Can anyone explain why the second option is faster than the 3rd? Maybe someone will offer more options (grouping is required not only by date, but also by hours, weeks, months). Just test on grouping by day.

  • @ ray1992, If you are given a comprehensive answer, mark it as correct (click on the check mark next to the selected answer). @ ray1992, If you are given an exhaustive answer, mark it as correct (click on the check mark next to the selected answer). - Nicolas Chabanovsky

2 answers 2

It is difficult to say why such a difference between INT and TIMESTAMP in favor of the second. In theory, everything should be the other way around, because TIMESTAMP at a low level in MySQL is stored as an integer. Apparently, really something in the algorithms ...

But one thing is for sure: although you have indexes, they are not used in this query. This is because you are not using a pure value, but an expression for it. For the most efficient execution of this query, it is worth going to denormalize. Add a field with the DATE type, fill it in and index it so that the grouping is performed by the field without expressions.

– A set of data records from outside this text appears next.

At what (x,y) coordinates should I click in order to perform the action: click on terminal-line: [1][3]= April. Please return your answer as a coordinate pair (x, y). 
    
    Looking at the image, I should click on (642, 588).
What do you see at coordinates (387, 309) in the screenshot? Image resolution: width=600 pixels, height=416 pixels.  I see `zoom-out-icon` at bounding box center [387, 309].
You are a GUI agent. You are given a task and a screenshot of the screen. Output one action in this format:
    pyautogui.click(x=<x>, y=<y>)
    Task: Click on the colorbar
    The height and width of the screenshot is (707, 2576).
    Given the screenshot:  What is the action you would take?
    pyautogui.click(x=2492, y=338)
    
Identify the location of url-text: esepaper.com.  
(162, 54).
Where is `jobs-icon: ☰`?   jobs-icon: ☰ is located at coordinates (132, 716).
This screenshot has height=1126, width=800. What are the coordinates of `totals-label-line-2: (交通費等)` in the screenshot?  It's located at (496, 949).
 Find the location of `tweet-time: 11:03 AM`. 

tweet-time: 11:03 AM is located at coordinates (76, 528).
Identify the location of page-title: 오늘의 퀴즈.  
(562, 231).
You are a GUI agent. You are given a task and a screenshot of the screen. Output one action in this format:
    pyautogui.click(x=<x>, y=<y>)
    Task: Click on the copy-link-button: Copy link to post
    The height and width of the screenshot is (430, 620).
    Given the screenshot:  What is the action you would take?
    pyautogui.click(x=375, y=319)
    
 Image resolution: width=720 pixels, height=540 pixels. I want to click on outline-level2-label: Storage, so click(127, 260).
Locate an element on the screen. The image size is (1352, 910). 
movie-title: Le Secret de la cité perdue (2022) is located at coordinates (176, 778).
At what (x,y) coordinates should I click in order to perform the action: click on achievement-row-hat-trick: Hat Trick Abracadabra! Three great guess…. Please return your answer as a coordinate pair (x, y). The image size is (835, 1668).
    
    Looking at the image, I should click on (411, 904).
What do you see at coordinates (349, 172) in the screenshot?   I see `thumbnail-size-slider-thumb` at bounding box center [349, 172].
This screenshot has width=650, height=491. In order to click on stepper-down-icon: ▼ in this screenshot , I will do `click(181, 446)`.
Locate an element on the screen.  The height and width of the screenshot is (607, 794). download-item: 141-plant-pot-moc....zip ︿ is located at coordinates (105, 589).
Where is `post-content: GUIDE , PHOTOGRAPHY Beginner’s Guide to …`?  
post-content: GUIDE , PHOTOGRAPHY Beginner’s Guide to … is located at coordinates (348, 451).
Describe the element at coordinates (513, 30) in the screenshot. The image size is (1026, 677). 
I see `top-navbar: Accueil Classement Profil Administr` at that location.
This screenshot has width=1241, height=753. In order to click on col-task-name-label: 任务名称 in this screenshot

    http://gpshumano.blogs.dri.pt/2009/07/06/mysql-datetime-vs-timestamp-vs-int-performance-and-benchmarking-with-myisam/

    The first time blunted. Not answered.

    Under the link there is a bench for three data types: INT, TIMESTAMP, DATETIME. There is one nuance. INT, of course, is quickly processed, but not in the case of more / less comparisons. Apparently, it all depends on the comparison algorithms DATETIME and TIMESTAMP.